Can an Eclipse Change Gravity? (Updated!)
News story originally written on September 20, 1999

It will take many more months before the verdict is in, but scientists are already contemplating some new information. The last solar eclipse of the millennium served as a great opportunity to test a phenomenon discovered by Maurice Allais in 1954. Allais believed that a solar eclipse can affect Earth's gravity.

David Doever of NASA's Marshall Space Flight Centre in Huntsville, and his partner, Ron Koczor, have received most of the data. Pendulums were set up in various countries, with some in the path of the eclipse and others not. Some of the preliminary results are interesting.

Video cameras taped the pendulum movements before, during and after the solar eclipse. Although no change was viewed in the pendulums outside of the eclipse path, two different sites in Europe revealed exciting results. These researchers, which were inside the path of the eclipse, discovered a change in the pendulum's path. If the results are correct, then another mystery was just created. Why would gravity change only in the areas under the eclipse' path?
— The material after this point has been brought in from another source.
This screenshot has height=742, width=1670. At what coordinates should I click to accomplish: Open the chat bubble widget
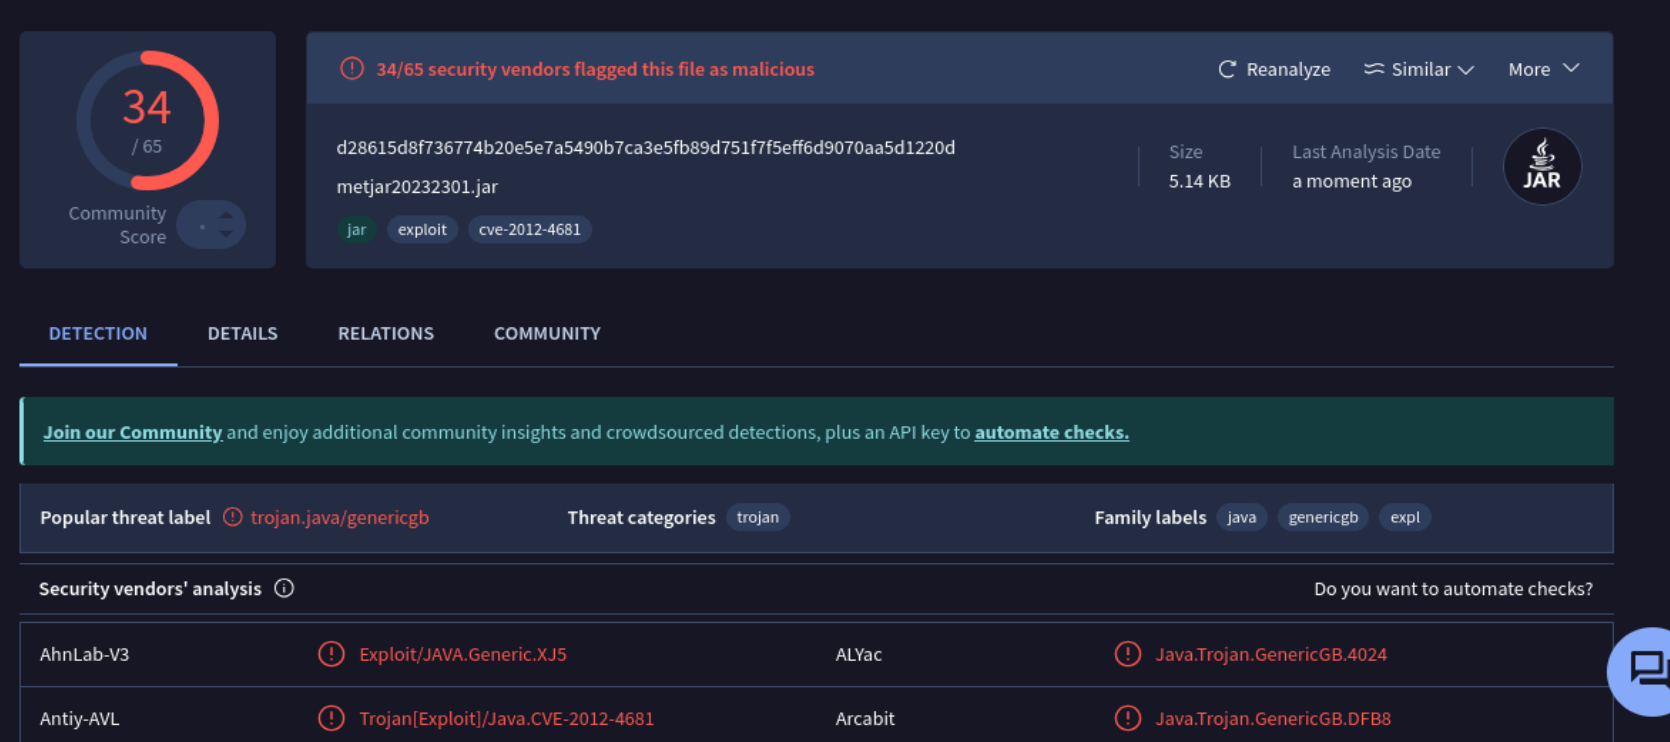pos(1645,668)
"We haven't looked at their videos in detail yet, and we're not going to reach any conclusions just by eyeballing them," says Koczor, who's trying to organize the mountains of data. "If, in fact, pendulums go crazy during eclipses it suggests we don't really have an understanding of gravity and the intersection of different bodies."

Koczor says much of the data still needs to be analyzed, but the current results have stumped the scientific community. "It's easy if we see nothing," Koczor says. But if there's something there, "it's a different ball game."